Doubling up with CDS and King Island in one day


January 14, 2008

This Christopher Webb column item in The Age on November 23, 2000, coverered the CDS Technologies and King Island Cheese AGMs which we asked questions at.

What was Robert Cecil Mansfield doing holed up in a Mornington industrial estate yesterday?

The Telstra and McDonald's heavy was making his inaugural appearance at the annual meeting of CDS Technologies since being appointed chairman in 1996.

Now, where there's one heavy there's usually another close by, and that personage was Andrew Kroger, who effectively controls the water treatment outfit along with his good mate James Douglas Packer.

Packer junior sent his apologies, or in the words of a straight-faced Mansfield, "He rang me yesterday to say he wouldn't be able to make it."

For those not familiar with it, CDS is a low-profile outfit, which has been developing an unblockable unit that contains a patented wire-mesh screen designed to filter solids from running storm water.

CDS has been plugging away with the device for some years, and Mansfield declared yesterday that the board was acutely aware the company had not made a cent, preferring instead to spend money on development.
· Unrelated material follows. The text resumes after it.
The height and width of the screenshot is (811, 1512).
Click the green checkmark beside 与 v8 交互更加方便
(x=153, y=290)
However, he said, 'you can't go on forever not making profits" and he told a shareholder, "we could have cut back the losses but you'd be throttling the potential of this company".

He said that CDS would lose a further $2-$3 million in the current year, but he was optimistic the American market, which the company was trying hard to crack, would yield profits from early next year.
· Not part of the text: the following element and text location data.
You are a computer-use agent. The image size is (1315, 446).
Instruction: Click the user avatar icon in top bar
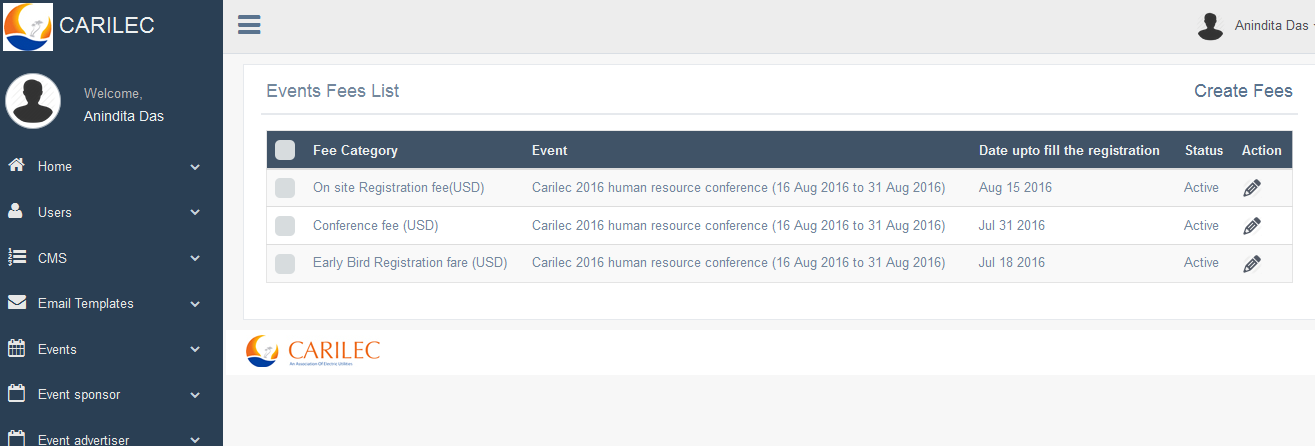1211,26
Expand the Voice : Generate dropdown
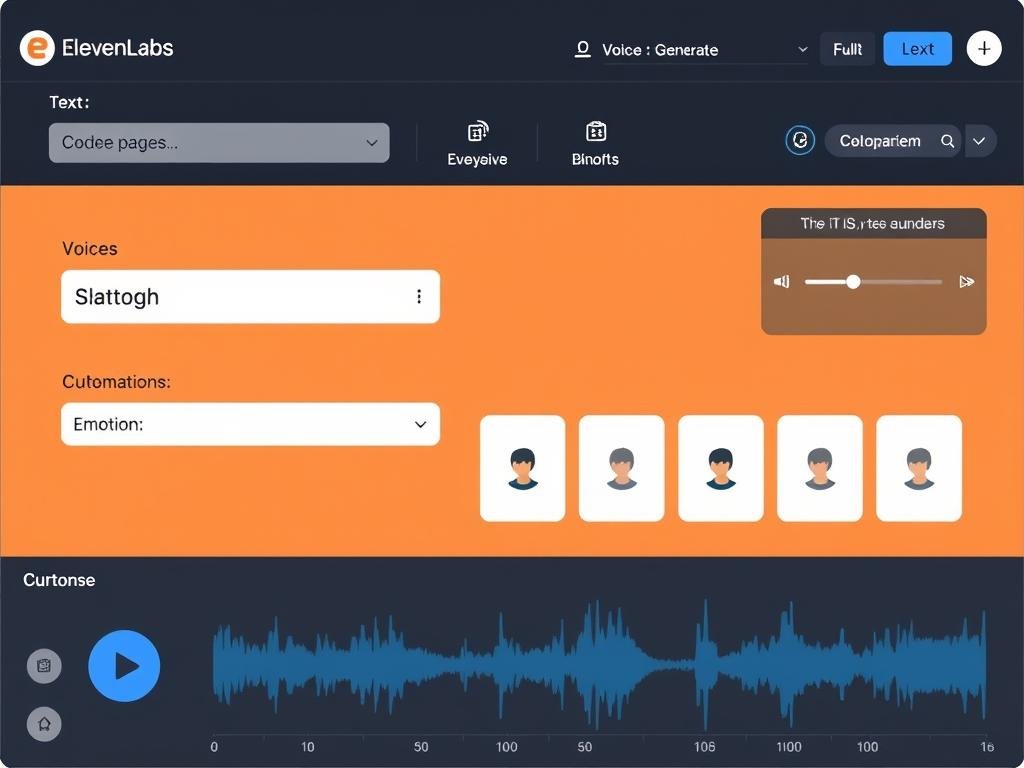 [x=803, y=49]
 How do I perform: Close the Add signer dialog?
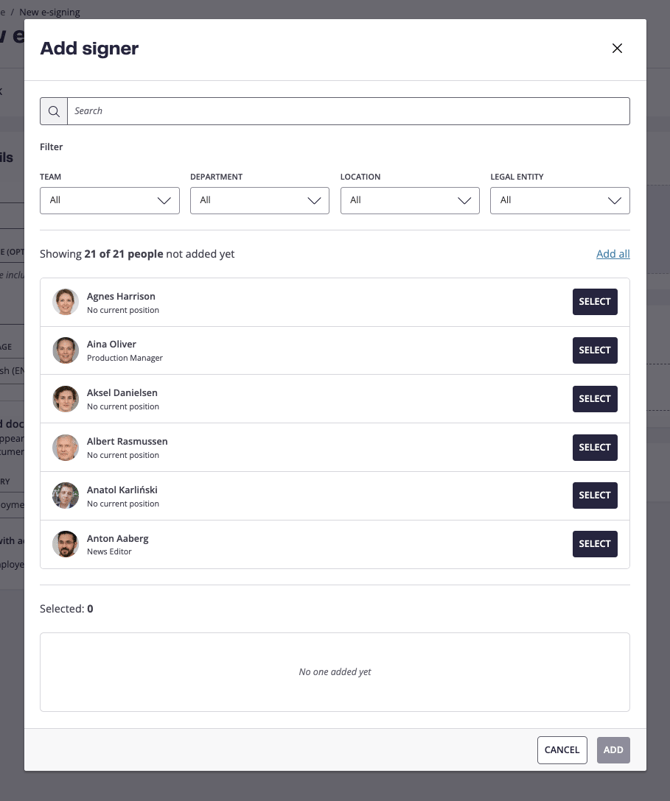[617, 48]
Mansfield also had to contend with serial annual meeting flea Stephen Mayne, the bloke who got 122.5 million votes in his quest to get on the Woolworths board this week.

Mayne asked, "How on earth could he (James Packer) pursue his duties here?"
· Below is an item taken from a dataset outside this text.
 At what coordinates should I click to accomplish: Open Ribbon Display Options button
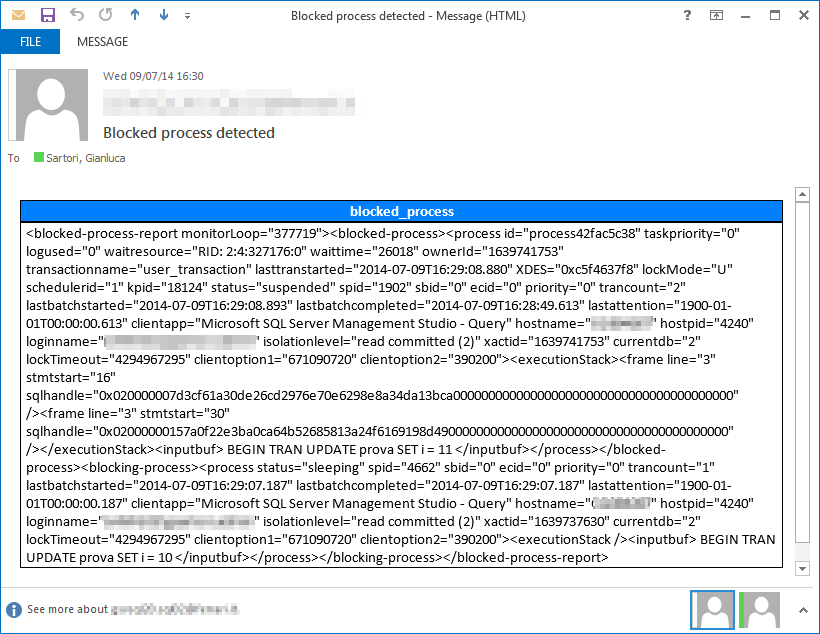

Mansfield told him that young Packer participated in directors' telephone conferences.

Andrew Kroger then revealed to the meeting that old man Packer had attended one CDS board meeting in Sydney.

"Kerry Packer was at the meeting as well as James (so we got) double the value for our money," he told an audience that included stockbrokers Robert Derham and George Simon.

Meanwhile, Andrew Kroger - an old McIntosh Hamson stockbroking hand - would not have been out of place later in the day at the Port Melbourne Yacht Club.

The club made a delightful setting for the annual meeting of The King Island Company, the cheese and smoked salmon outfit chaired by Raymond Charles King.

Compared with McPherson's - his other public company chairmanship - which always seems to have a problem, King Island must seem like a dream.

"Clearly, in a dynamic market place nothing can ever be taken for granted, but currently King Island has a rare if not unique set of treasures," was how Raymond waxed lyrical yesterday.

In case anyone was in any doubt, he told the audience the company had won a US championship for one of its blues and "as far as we're concerned we produce the best cheese in the world".

This was a meeting that looked like an old (mostly McIntosh) stockbroker's club.

Sitting on the King Island board were such veterans as Billy J. Conn and Thomas George Klinger.

In the audience were folk such as Bruce Kenneth Parncutt, Peter Gray and Peter Griffin.

New stockbroking blood came from The House of Were - underwriters to King Island - which fielded analysts Maree Henwood and Lou Capparelli.